Yes, you mentioned what could happen with my J-pouch, but you never told me that the trauma that surgery can cause in a body is a long-term issue that needs to be addressed. I didn’t know that my other internal organs could be affected by this procedure. I didn’t know about pelvic floor dysfunction. I didn’t know about the abnormal signs of pouchitis. I didn’t know I should still get checked for cancer annually. I didn’t know that my core would never heal itself. I didn’t know that my back would become so painful in my 30s from trying to overcompensate for my core.
I didn’t need you to tell me how to fix every one of these things, but I did need you to tell me more about what I could expect after major surgery. I needed you to warn me that although my bowels were much improved, my body would be in recovery forever.
Leave the door open for questions
I never sent you a thank you card, but I promise I meant to. I hope it’s clear how thankful I am for the gift you gave me, but I have just one last suggestion: I know that you can't keep in contact with patients forever, but there were so many things I still didn’t know or understand after surgery. There should be a way for me to ask questions six months, a year, or whenever after surgery to someone who knows my case or was involved in my procedure.
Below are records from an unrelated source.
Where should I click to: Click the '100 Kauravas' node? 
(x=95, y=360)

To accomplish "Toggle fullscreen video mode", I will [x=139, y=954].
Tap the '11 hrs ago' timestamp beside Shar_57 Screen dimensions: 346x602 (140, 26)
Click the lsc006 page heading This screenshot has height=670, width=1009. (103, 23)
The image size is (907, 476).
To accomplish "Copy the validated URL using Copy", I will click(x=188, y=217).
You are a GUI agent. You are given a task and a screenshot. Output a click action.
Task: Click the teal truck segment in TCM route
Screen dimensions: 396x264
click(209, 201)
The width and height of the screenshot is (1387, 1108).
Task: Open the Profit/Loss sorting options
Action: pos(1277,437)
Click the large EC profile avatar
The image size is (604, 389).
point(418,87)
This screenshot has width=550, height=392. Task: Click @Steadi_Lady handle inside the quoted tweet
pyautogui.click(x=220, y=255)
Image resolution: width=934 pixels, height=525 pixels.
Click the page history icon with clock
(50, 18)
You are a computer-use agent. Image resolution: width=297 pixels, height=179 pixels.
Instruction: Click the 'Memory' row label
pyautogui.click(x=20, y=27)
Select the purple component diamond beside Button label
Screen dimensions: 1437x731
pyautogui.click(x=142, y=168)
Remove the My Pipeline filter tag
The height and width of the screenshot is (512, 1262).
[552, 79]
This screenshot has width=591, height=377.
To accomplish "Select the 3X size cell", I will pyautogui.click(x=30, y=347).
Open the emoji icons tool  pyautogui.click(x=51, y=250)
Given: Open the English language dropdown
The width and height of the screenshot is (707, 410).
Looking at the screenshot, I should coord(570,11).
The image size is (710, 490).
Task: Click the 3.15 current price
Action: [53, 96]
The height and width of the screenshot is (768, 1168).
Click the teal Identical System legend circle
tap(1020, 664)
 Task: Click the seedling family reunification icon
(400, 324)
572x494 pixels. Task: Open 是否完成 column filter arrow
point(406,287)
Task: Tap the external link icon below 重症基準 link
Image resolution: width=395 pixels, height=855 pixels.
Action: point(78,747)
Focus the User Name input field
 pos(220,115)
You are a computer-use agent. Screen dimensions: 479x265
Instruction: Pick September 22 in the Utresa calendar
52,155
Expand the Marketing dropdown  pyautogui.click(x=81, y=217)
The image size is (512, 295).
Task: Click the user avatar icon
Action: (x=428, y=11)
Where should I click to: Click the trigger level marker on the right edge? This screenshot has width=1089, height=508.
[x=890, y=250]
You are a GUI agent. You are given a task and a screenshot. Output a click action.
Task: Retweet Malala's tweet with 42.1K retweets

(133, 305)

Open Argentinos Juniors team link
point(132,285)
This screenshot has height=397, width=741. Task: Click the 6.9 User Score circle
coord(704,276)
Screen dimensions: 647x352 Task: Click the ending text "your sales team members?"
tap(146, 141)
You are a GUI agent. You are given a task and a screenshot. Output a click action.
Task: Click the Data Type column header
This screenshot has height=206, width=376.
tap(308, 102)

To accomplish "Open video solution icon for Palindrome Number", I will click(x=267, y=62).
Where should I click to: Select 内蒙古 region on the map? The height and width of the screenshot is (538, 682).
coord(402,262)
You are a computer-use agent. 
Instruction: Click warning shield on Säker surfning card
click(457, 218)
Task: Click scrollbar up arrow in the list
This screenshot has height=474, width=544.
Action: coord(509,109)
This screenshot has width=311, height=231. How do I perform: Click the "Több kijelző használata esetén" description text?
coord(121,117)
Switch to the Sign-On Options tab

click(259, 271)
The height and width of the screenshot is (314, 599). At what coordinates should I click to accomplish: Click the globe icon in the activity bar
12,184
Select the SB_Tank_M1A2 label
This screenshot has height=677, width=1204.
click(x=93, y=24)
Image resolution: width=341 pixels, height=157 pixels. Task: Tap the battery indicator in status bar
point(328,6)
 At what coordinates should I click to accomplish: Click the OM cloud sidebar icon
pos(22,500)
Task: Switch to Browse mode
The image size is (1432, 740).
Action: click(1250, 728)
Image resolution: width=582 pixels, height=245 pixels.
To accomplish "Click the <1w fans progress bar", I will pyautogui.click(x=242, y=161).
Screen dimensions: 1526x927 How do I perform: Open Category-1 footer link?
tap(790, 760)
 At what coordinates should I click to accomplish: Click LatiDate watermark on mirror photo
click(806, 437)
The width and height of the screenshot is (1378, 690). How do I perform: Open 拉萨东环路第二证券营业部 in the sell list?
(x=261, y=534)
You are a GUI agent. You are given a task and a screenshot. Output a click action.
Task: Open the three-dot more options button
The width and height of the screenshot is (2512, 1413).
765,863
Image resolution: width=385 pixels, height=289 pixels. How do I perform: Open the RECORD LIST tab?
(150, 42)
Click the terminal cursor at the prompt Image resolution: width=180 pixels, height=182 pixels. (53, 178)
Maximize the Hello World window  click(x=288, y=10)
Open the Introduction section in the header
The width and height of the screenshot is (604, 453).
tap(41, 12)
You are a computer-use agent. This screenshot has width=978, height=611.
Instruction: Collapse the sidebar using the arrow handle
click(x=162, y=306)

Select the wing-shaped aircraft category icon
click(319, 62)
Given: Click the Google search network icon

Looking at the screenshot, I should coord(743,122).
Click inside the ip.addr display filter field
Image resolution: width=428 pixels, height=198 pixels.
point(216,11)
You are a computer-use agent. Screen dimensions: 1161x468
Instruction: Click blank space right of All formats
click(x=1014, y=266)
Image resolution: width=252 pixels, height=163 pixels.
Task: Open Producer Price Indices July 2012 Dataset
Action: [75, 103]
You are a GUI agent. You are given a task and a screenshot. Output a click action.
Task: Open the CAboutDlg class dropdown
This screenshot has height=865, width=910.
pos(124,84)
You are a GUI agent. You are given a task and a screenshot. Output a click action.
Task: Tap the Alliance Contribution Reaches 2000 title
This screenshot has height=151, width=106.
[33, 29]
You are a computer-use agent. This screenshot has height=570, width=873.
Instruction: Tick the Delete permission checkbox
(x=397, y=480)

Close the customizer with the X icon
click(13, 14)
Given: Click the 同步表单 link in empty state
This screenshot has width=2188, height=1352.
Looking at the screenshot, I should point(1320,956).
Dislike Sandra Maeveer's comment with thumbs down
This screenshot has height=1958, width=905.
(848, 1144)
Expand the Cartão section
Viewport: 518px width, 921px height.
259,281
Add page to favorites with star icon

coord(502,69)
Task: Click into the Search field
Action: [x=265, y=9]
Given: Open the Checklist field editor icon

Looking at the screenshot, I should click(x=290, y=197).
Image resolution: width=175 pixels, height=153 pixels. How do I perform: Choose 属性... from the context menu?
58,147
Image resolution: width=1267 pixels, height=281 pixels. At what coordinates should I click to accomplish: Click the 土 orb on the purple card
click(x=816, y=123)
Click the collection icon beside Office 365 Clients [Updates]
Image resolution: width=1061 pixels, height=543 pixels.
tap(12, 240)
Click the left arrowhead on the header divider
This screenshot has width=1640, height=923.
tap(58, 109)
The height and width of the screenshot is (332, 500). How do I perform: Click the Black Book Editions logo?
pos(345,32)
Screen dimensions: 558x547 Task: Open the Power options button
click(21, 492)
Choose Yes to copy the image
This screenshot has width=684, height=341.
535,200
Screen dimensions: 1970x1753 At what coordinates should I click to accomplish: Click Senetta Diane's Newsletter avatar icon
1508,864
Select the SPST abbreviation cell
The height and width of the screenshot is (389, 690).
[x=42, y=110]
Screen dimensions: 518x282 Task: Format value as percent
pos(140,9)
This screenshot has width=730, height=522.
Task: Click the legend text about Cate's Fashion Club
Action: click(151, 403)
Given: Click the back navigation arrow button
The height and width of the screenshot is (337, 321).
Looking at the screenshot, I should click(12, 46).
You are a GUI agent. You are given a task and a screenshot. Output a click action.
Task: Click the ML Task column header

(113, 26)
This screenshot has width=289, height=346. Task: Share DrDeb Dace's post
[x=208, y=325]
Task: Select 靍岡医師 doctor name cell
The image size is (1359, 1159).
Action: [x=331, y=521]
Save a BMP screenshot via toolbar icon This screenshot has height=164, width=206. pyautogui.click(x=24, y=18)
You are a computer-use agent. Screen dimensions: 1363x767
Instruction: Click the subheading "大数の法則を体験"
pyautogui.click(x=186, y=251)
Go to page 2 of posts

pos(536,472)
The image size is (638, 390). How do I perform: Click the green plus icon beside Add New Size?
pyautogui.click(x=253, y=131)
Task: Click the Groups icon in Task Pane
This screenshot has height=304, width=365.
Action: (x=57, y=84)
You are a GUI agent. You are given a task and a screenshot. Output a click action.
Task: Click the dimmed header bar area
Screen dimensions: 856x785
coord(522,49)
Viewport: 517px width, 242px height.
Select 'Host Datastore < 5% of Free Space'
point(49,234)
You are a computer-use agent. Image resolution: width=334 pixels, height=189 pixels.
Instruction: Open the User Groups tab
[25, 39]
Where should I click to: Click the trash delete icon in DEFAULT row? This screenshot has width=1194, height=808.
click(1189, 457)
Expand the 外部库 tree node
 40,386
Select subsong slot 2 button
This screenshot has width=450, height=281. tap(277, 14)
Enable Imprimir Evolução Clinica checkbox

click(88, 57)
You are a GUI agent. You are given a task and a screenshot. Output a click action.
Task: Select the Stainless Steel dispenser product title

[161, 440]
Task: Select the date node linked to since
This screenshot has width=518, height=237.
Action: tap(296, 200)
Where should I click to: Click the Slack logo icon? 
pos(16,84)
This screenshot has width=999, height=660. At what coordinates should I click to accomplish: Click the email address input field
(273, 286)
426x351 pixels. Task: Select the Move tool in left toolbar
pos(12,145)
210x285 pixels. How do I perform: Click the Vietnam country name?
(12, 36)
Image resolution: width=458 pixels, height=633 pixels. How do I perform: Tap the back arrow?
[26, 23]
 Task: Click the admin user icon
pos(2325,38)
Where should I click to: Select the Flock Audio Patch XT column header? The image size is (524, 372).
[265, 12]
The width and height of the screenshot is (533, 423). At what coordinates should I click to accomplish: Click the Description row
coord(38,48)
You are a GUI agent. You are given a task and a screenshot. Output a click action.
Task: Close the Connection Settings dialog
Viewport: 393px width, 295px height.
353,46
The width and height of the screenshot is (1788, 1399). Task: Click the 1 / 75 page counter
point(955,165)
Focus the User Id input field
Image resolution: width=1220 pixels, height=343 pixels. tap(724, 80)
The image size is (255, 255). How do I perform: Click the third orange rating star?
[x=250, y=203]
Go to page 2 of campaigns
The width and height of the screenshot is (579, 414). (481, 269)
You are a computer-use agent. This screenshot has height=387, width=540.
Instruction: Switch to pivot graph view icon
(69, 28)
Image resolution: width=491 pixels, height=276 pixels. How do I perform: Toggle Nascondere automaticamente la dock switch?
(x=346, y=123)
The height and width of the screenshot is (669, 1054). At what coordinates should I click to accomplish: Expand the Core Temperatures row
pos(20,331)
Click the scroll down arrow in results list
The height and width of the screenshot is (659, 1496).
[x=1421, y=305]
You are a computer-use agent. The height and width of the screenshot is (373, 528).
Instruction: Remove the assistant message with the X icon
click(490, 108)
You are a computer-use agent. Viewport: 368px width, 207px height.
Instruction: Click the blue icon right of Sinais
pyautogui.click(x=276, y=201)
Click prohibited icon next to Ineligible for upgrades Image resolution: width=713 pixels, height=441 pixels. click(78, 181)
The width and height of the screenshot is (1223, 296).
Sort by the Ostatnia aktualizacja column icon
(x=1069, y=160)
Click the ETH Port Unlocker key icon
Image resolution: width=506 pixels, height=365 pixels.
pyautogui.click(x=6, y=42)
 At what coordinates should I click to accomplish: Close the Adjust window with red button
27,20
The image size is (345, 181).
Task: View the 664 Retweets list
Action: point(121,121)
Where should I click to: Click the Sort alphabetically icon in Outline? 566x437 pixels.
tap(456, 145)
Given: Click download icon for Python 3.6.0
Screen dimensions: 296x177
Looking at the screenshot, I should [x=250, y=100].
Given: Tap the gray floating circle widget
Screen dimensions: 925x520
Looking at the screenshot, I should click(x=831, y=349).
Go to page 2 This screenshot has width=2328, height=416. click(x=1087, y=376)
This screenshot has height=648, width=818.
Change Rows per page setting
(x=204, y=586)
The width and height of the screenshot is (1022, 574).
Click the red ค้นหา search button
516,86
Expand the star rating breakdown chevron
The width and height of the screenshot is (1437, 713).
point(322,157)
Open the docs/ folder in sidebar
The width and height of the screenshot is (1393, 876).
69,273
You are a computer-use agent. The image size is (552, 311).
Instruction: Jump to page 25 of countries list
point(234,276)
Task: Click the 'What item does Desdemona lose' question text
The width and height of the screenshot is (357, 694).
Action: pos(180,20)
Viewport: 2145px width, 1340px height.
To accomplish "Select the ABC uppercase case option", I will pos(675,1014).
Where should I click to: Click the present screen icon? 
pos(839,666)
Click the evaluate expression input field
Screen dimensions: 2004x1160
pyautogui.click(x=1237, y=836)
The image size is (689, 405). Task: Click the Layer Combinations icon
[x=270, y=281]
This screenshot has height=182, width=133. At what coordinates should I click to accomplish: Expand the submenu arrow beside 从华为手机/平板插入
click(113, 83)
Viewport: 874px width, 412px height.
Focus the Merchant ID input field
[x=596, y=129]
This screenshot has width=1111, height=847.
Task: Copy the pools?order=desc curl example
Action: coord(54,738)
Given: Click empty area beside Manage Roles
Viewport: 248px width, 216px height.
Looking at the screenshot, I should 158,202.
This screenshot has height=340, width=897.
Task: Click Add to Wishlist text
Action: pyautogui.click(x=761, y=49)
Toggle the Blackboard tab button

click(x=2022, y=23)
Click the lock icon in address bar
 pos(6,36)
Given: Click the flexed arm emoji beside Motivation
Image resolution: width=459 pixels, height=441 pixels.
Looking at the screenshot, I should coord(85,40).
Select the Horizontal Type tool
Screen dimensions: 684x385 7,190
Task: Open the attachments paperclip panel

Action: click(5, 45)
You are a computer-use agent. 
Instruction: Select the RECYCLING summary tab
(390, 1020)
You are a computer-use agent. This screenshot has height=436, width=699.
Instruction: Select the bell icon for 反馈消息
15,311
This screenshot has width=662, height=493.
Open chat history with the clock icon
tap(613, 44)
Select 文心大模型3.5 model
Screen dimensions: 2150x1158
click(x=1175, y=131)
Once my final surgery was completed, and my follow-ups were over, that was that.
While direct contact with you forever isn’t something I think any of us want, a resource that is an actual person is something post-op patients desperately need. So many of us rely on the internet and experiences of other patients, but this can be dangerous, so we need your help to create a way for us to get real information that doesn’t involve coming into your office, paying a pricey copay, and feeling confined to our 10-minute appointment that you’re probably running late for. I think there is a way to fix this, but you’re going to need the help of us, your former patients.
We’d love to help you help your patients more effectively. All you have to do is ask. We’d love to give back to you and to those who will soon be on your table. It’s the least we can do.